It’s no secret that the COVID-19 pandemic has, in many ways, drastically altered how people work, live, and interact with one another. Alexa Donnelly, LCSW, ’14, who is the Deputy Executive Director of Staten Island-based Person Centered Care Services (PCCS), as well as a CSI alumna and member of the CSI Alumni Association Board, has met her own virus-related challenges when it comes to caring for members of the community with developmental disabilities.
The Staten Island non-profit provides support services for more than 600 people who identify as having a disability, including developmental disabilities, mental health issues, and substance abuse disorders. Ffor PCCS clients with disabilities. PCCS provides apartment living for approximately 60 people who live in their own apartments, and group home living for a total of six people, with three people per home. In addition, there are also home and community-based services, including family home visits, a weekday Day Habilitation program, and employment services, as well as financial support, such as fiscal intermediary and brokerage services, to help people attain more independence in this aspect of their lives.
As a main goal of the services provided is to help those being served integrate more fully into the community, Donnelly said “this has been a challenge with NYC on Pause – we have had to find new creative ways to engage and keep active. It has been particularly challenging in the group homes due to regulations of no visitation from families and an overall expectation of isolation, even as the rest of the city is re-opening.”
Another part of the learning curve for PCCS staff, has been the adjustment to working remotely. The challenge here was that many direct service staff had no experience with virtual platforms, and it was also difficult to set up these new systems. However, PCCS established an electronic health record, eVero, which was developed as an app to ease this transition. Donnelly stated, “this has now proved to be an efficient and creative way to provide support. We hope that this option is here to stay!”

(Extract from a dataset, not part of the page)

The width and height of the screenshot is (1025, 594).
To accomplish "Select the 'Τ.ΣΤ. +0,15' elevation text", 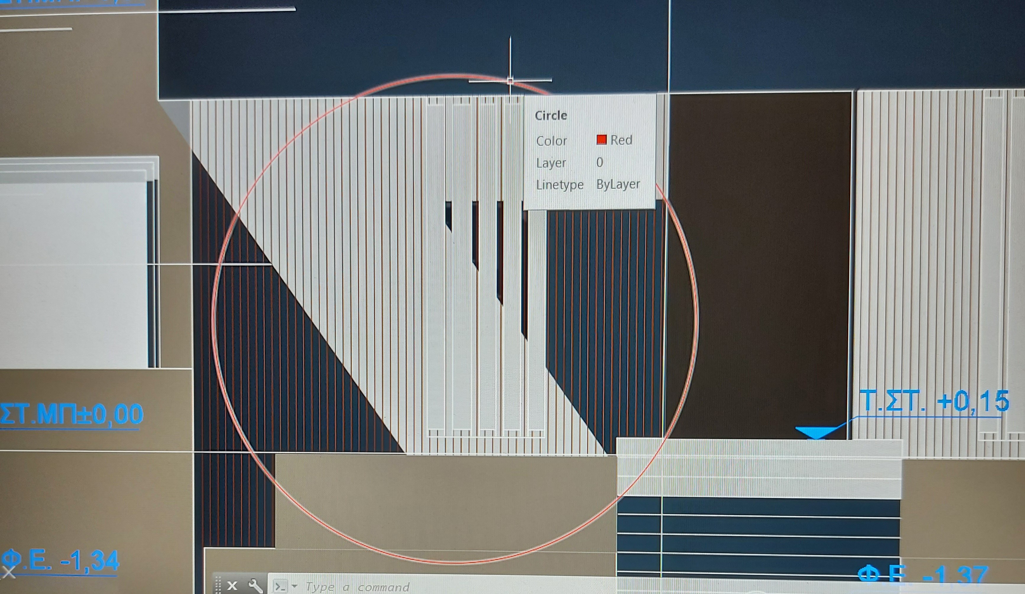I will coord(934,401).
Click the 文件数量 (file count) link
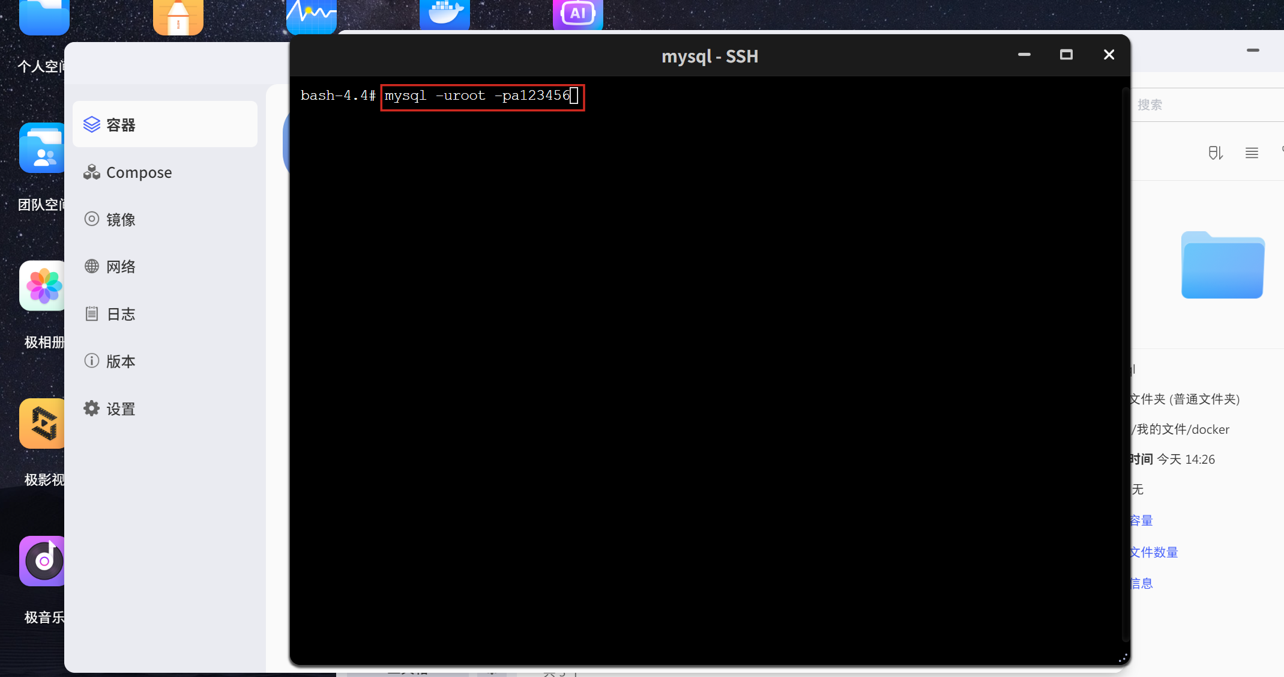The image size is (1284, 677). point(1153,552)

In addition, PCCS has launched two innovations, telehealth and an approach called non-face-to-face, which involves doing tasks on a person’s behalf. Examples include shopping for clients, picking up medication, and in more severe cases where people can’t leave their homes, taking out their trash. She notes that “it gets planned out person by person to ensure their needs are being met, so it’s a bit of a wide range of things we support someone with.”
Of all the adjustments that Donnelly and her organization’s staff have had to make, she noted that the most difficult one is ensuring that the organization has enough medical-grade supplies to care for its clients. “Our services are not often considered medical,” Donnelly explained, “because we practice from a social model, so it was difficult to educate on the intricacies of the service and how crucial it is.” Fortunately, she said that enough supplies have been obtained through partnerships with a number of community-based organizations, as well as through assistance from local officials and State offices. PCCS has also joined a sharing network with other service providers to ensure that everyone has the supplies they need.
Besides the improvements to the electronic health record, Donnelly pointed to another silver lining. “Our field has not upgraded its way of providing services in quite some time. We have not been given the ability to provide services in a telehealth method as well as a non-face-to-face version, which is important for our field to be creative, innovative, and keep up with the needs of the people we support.”
She has also found a personal take-away from this experience. “I feel thankful and blessed to be able to provide support and assistance to so many people during this time. It has been a stressful and chaotic time, but also pivotal in supporting people.”